Linear Algebra

Jack Dongarra (director), Herb Keller, Roldan Pozo, Danny Sorensen, and Eric Van de Velde

Several areas in linear algebra must be addressed to allow wide use of parallel computing. These areas include the development of LAPACK for distributed-memory machines, dense nonsymmetric eigenvalue problems, parallel algorithms for large-scale eigenvalue problems, sparse linear least squares, multigrid algorithms, sparse linear systems, and linear algebra for signal processing.

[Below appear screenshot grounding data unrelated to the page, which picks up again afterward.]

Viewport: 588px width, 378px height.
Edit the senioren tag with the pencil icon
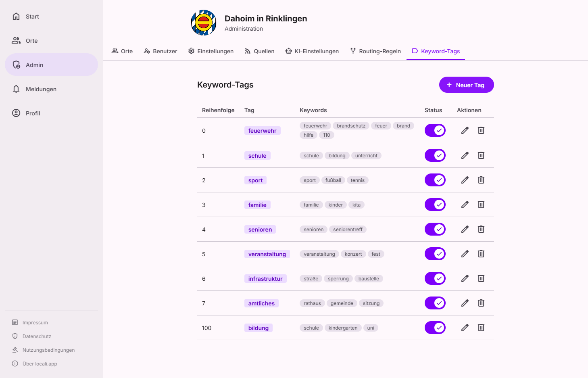(465, 229)
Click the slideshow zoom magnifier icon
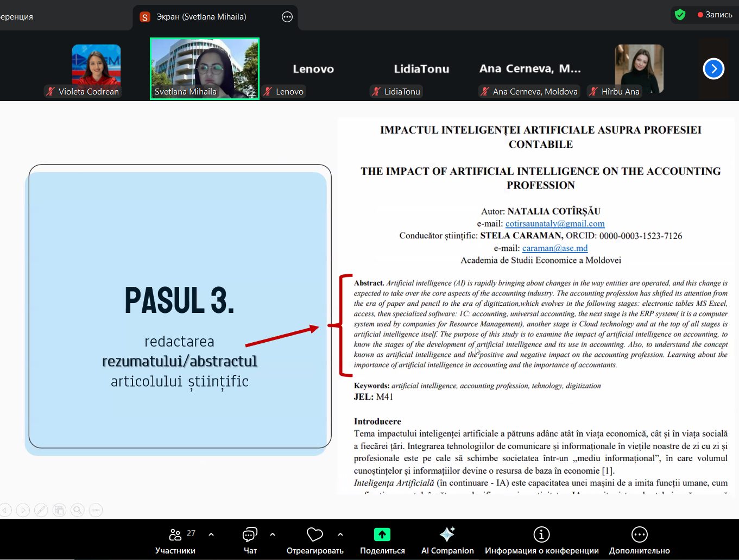Image resolution: width=739 pixels, height=560 pixels. click(78, 510)
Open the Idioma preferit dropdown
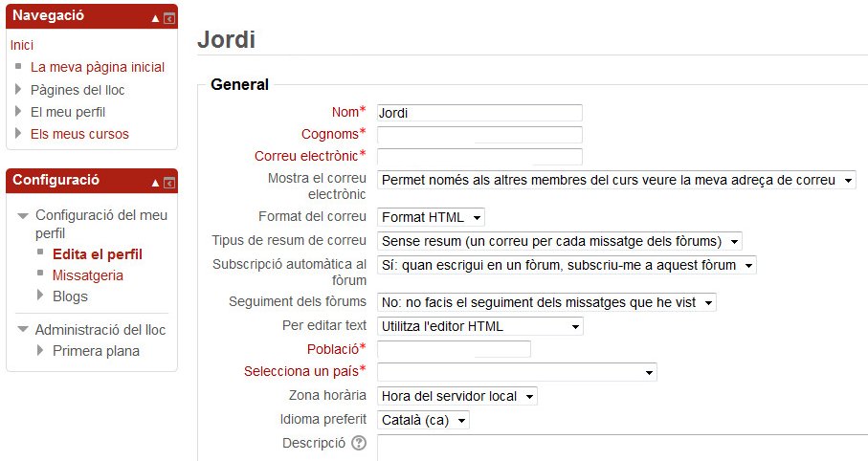868x461 pixels. 423,420
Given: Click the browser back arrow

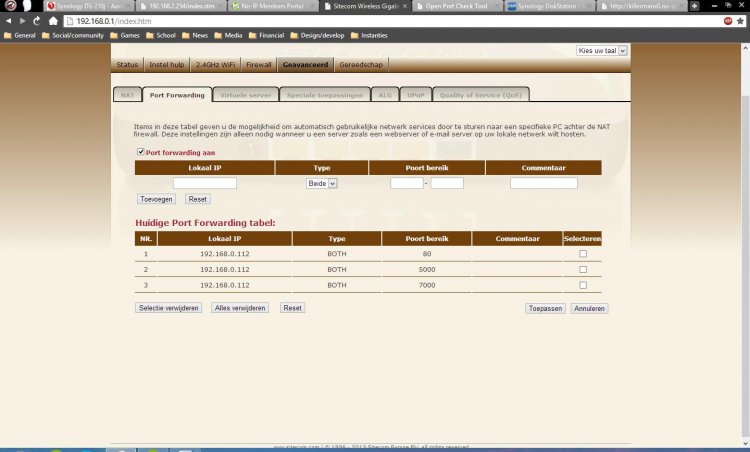Looking at the screenshot, I should [x=9, y=20].
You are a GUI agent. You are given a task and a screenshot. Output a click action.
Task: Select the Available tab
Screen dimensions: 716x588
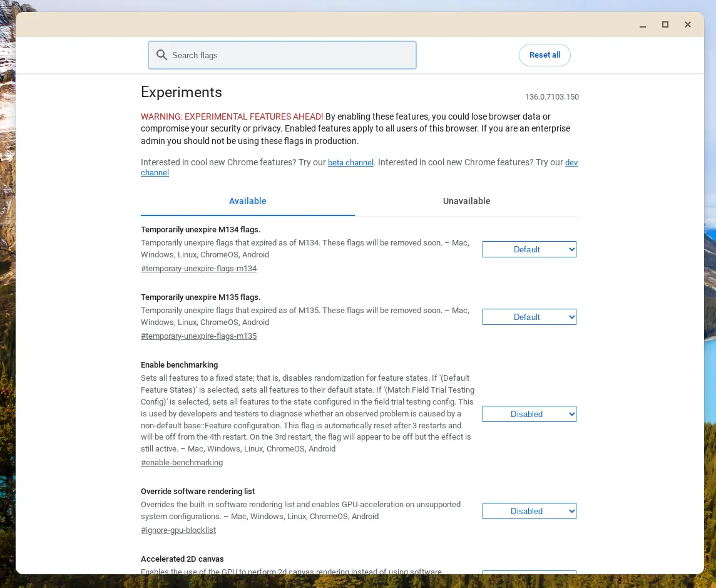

Jack Dongarra holds a joint appointment with the University of Tennessee (UT) and Oak Ridge National Laboratory (ORNL) under the UT/ORNL Science Alliance Program. He specializes in numerical algorithms in linear algebra, parallel computing, use of advanced computers, programming methodology, and tools for parallel computers. Current research also involves the development, testing, and documentation of high-quality mathematical software. He was involved in the design and implementation of the software packages EISPACK, LINPACK, the BLAS, LAPACK, and PVM and is currently involved in the design of algorithms and techniques for high-performance computer architectures. He is also co-editor-in-chief of the International Journal of Supercomputer Applications and an editor for Parallel Computing, the Journal of Distributed and Parallel Computing, the Journal of Supercomputing, IMPACT of Computing in Scientific Applications, Communications of the ACM, Research Monographs on Parallel and Distributed Computing, and the Journal of Numerical Linear Algebra with Applications.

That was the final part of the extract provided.